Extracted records
•••

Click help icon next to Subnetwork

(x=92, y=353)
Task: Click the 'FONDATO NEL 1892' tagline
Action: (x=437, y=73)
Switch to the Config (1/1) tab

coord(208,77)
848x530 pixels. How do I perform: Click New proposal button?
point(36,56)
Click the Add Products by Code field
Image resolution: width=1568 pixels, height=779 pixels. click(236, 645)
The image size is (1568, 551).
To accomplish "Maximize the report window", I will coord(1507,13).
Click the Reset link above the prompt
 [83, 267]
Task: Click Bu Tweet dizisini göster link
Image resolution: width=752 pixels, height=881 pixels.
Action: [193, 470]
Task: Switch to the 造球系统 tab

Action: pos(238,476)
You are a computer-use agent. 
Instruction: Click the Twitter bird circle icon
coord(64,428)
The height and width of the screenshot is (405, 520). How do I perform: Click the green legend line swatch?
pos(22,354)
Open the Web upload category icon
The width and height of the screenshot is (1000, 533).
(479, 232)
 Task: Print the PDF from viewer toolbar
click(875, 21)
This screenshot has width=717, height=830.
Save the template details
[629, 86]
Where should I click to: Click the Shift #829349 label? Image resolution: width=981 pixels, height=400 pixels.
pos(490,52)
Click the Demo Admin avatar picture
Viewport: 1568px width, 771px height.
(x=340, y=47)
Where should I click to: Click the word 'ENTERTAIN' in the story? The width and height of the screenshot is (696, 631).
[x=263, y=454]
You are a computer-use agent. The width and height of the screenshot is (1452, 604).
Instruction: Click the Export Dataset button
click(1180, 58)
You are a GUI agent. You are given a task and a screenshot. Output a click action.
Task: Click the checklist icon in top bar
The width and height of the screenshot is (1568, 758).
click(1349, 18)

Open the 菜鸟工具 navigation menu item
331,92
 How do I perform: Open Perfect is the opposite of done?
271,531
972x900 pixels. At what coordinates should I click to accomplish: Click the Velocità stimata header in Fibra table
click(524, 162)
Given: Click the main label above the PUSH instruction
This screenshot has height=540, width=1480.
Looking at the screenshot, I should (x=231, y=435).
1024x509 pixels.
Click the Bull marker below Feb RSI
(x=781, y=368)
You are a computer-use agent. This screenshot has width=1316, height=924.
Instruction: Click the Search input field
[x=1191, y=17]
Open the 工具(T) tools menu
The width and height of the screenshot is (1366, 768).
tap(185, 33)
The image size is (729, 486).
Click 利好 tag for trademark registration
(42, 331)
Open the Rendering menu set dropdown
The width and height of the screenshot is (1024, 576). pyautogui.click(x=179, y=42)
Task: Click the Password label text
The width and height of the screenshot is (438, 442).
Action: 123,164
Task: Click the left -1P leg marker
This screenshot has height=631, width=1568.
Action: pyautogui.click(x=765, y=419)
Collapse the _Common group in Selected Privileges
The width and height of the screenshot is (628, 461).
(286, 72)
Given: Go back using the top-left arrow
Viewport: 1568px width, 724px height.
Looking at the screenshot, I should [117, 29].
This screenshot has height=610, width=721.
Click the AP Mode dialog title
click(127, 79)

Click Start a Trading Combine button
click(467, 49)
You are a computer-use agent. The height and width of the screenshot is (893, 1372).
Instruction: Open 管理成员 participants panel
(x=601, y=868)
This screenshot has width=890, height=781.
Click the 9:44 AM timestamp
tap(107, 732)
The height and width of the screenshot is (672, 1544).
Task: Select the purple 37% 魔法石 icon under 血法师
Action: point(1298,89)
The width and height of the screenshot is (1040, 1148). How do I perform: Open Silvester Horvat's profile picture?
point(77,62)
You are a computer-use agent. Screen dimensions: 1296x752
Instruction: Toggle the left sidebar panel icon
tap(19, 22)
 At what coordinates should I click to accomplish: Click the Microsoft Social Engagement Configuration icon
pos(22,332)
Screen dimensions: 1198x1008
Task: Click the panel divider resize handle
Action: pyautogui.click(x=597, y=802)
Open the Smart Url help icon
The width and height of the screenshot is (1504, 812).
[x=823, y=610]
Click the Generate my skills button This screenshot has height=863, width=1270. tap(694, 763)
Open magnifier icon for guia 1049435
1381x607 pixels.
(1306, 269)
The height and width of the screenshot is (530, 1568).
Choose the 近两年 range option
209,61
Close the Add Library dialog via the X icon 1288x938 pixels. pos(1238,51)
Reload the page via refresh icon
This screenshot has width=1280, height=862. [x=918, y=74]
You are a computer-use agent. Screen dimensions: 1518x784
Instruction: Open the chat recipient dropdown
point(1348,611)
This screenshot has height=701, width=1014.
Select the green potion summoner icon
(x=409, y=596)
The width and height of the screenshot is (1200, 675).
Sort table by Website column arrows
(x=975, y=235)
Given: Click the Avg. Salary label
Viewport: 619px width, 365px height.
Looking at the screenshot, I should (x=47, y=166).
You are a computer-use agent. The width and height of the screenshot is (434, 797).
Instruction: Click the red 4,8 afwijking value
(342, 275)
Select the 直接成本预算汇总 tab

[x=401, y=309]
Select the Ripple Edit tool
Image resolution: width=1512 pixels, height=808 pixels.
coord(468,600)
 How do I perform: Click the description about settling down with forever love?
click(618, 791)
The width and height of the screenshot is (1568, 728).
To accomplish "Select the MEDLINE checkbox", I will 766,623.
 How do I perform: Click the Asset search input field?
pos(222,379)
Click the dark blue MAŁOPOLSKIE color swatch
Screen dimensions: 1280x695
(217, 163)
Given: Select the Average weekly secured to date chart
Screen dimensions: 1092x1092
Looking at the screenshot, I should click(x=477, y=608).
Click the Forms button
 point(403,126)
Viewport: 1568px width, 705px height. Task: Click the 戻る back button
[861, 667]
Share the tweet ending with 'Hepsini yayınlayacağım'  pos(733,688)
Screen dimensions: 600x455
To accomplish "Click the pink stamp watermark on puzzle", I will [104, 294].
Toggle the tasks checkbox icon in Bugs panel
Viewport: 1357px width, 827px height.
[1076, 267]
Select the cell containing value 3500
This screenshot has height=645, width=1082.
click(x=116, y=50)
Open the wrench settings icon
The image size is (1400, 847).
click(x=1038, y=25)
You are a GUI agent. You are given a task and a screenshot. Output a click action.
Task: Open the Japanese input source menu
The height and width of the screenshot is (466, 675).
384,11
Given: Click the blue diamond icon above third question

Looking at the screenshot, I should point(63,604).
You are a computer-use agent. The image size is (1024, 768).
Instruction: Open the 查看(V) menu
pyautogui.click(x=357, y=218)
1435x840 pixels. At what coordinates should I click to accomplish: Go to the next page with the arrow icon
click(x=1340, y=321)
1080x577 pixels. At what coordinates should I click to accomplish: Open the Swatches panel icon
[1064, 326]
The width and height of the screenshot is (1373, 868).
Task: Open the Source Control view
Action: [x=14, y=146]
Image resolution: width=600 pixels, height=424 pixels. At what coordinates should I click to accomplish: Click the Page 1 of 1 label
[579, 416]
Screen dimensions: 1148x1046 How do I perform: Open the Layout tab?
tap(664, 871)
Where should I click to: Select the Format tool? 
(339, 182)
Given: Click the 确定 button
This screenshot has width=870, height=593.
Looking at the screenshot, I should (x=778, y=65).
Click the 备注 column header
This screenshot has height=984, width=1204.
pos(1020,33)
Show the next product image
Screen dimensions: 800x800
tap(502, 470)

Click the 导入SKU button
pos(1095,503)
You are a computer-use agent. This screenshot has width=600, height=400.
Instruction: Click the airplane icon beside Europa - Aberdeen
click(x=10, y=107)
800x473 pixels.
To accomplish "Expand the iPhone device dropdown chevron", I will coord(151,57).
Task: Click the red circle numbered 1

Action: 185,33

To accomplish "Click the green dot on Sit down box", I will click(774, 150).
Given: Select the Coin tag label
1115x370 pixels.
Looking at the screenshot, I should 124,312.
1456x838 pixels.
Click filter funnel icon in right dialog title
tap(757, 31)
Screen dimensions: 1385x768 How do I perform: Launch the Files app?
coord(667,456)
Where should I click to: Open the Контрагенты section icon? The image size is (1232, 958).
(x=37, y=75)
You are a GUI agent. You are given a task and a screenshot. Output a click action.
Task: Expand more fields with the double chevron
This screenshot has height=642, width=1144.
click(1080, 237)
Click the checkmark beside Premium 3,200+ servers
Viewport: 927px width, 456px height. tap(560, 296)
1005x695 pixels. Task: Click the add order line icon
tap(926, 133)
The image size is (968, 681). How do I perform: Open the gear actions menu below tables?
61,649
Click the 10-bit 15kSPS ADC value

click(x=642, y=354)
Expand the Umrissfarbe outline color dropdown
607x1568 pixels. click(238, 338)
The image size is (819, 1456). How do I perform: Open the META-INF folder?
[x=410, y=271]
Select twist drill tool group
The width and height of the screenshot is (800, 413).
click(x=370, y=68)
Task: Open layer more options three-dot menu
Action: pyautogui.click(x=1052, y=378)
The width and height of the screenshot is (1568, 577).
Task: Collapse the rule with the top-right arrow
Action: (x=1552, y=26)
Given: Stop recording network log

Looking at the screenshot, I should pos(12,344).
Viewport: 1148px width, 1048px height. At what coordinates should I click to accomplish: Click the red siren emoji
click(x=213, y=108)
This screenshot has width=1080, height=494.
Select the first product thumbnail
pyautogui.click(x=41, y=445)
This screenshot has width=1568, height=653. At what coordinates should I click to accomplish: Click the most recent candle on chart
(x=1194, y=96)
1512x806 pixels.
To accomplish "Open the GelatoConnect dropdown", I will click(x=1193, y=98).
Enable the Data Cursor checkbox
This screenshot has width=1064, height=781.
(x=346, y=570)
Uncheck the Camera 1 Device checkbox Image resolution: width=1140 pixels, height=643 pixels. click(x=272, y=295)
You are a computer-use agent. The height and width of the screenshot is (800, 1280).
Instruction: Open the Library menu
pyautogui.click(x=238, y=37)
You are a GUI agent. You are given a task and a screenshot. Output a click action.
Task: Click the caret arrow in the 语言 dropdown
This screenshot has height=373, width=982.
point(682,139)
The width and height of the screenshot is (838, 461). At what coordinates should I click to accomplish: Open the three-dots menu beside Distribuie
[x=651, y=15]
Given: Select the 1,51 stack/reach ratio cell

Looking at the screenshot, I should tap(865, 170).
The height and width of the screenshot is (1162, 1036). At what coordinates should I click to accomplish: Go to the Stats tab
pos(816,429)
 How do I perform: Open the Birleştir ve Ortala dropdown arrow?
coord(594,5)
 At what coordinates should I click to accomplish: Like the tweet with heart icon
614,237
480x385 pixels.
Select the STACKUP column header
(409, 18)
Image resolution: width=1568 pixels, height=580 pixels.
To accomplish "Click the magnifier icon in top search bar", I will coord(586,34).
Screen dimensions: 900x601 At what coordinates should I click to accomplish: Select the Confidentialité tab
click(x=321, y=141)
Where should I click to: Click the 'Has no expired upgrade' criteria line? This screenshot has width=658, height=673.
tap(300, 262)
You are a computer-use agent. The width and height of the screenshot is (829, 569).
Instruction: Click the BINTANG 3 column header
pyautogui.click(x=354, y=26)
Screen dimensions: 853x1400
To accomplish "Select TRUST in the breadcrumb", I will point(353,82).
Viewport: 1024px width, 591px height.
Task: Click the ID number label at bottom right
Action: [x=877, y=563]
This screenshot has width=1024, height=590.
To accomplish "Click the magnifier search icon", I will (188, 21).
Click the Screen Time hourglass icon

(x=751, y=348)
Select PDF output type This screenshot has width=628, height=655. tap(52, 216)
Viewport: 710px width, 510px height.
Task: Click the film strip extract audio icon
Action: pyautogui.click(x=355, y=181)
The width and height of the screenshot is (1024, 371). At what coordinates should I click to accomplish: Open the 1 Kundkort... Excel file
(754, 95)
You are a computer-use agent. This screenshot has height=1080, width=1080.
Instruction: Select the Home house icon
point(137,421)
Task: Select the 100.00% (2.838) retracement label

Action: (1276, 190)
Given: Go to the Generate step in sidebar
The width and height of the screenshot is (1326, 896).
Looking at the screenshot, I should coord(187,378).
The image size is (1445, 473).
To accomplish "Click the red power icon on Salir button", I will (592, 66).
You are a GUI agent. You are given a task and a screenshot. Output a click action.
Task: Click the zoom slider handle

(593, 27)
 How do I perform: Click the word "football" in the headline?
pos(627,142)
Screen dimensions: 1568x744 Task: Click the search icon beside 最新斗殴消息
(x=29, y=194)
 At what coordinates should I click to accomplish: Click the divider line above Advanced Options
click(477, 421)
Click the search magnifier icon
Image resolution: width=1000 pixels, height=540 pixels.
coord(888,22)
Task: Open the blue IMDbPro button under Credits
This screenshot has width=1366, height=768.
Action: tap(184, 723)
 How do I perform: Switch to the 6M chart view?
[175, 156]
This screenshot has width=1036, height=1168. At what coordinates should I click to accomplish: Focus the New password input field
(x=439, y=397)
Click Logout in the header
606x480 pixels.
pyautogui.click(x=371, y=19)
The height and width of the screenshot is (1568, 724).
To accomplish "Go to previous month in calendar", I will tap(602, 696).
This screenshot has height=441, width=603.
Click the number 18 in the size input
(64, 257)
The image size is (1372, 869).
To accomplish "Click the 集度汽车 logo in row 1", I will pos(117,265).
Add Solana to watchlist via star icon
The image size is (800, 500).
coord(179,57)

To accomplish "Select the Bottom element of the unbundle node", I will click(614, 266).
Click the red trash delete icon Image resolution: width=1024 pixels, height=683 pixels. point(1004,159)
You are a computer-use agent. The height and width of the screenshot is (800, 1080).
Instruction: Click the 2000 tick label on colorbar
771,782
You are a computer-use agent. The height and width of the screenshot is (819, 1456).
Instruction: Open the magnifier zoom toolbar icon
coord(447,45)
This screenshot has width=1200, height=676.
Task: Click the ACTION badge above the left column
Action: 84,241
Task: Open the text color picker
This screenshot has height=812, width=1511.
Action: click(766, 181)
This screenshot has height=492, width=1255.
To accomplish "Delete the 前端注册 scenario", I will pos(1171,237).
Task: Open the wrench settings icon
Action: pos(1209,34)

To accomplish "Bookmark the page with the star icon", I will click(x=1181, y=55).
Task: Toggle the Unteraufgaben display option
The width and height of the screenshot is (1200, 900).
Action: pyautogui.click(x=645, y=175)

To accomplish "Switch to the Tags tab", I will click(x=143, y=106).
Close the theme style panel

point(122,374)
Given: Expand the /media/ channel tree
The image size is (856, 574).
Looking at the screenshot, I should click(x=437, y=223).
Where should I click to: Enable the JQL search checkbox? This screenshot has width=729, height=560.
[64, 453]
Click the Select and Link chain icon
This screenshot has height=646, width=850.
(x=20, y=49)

•••

● **Work item**
Within the records above, how many lines include the word "chevron"? Only the number is wanted.

● **Written solution**
2